“Membangun Jalur Sutra yang Bersih membutuhkan kerja sama internasional di antara negara-negara yang terlibat dalam kasus-kasus korupsi. Investigasi, penuntutan, dan peradilan yang efektif atas kasus korupsi lintas batas dan pencucian uang membutuhkan kerja sama internasional. Kita harus bekerja sama untuk meningkatkan efektivitas kerja sama baik melalui jalur formal maupun informal,” papar Tanak.

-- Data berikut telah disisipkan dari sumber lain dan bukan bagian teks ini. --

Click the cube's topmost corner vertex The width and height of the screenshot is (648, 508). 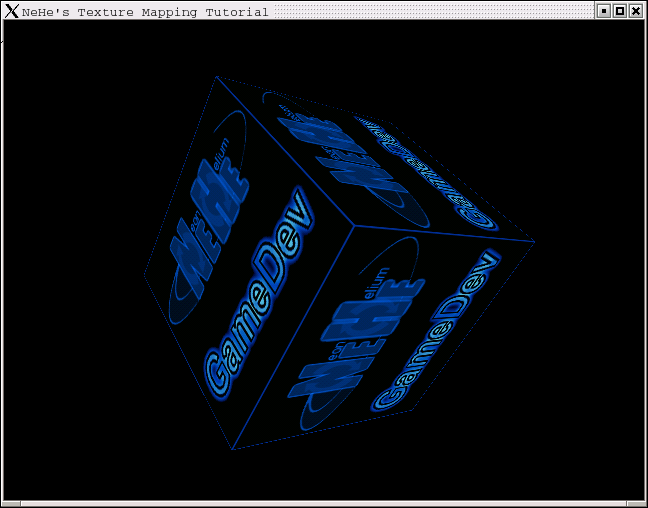[x=217, y=76]
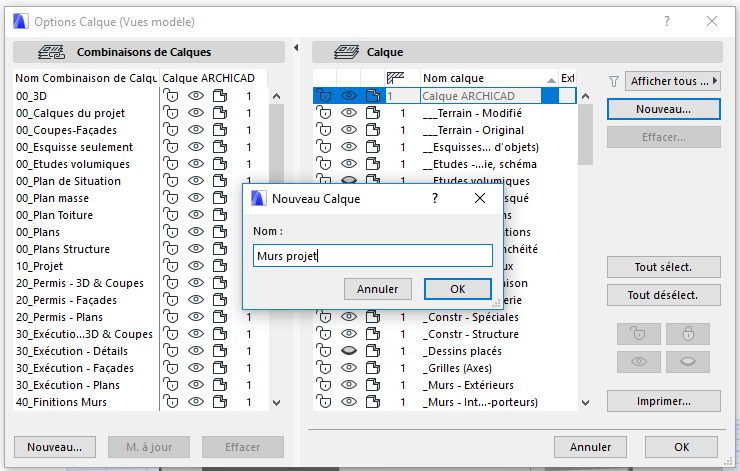740x471 pixels.
Task: Click the lock icon for _Constr - Structure
Action: click(324, 334)
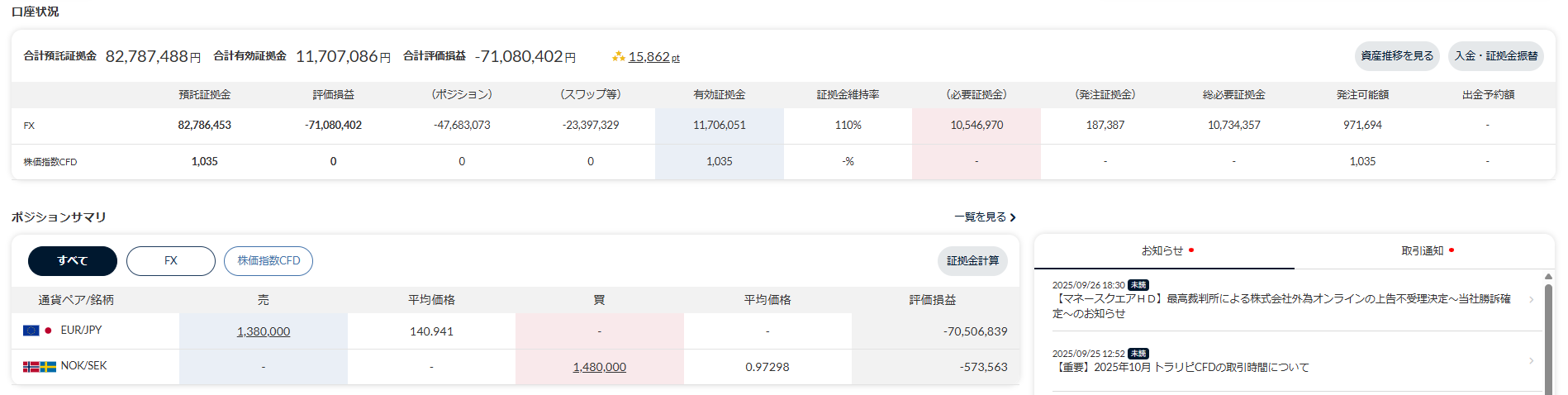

Johanis Tanak juga menggarisbawahi pentingnya membangun Inisiatif Belt and Road berdasarkan tata kelola yang bersih, melalui transparansi dalam pembiayaan, pengadaan dan implementasi proyek untuk mencegah korupsi dan mempromosikan lingkungan yang bebas korupsi. Di saat yang sama, menghilangkan praktik bisnis yang tidak etis seperti penyuapan, korupsi dan pemberian hadiah yang berlebihan harus menjadi prioritas untuk pengawasan.
“Kami juga menggarisbawahi pentingnya penggunaan teknologi dan platform berbasis web untuk meningkatkan transparansi dan mengurangi kesalahan dalam penerbitan izin usaha dan mengatasi masalah dalam proses perizinan,” imbuh Tanak.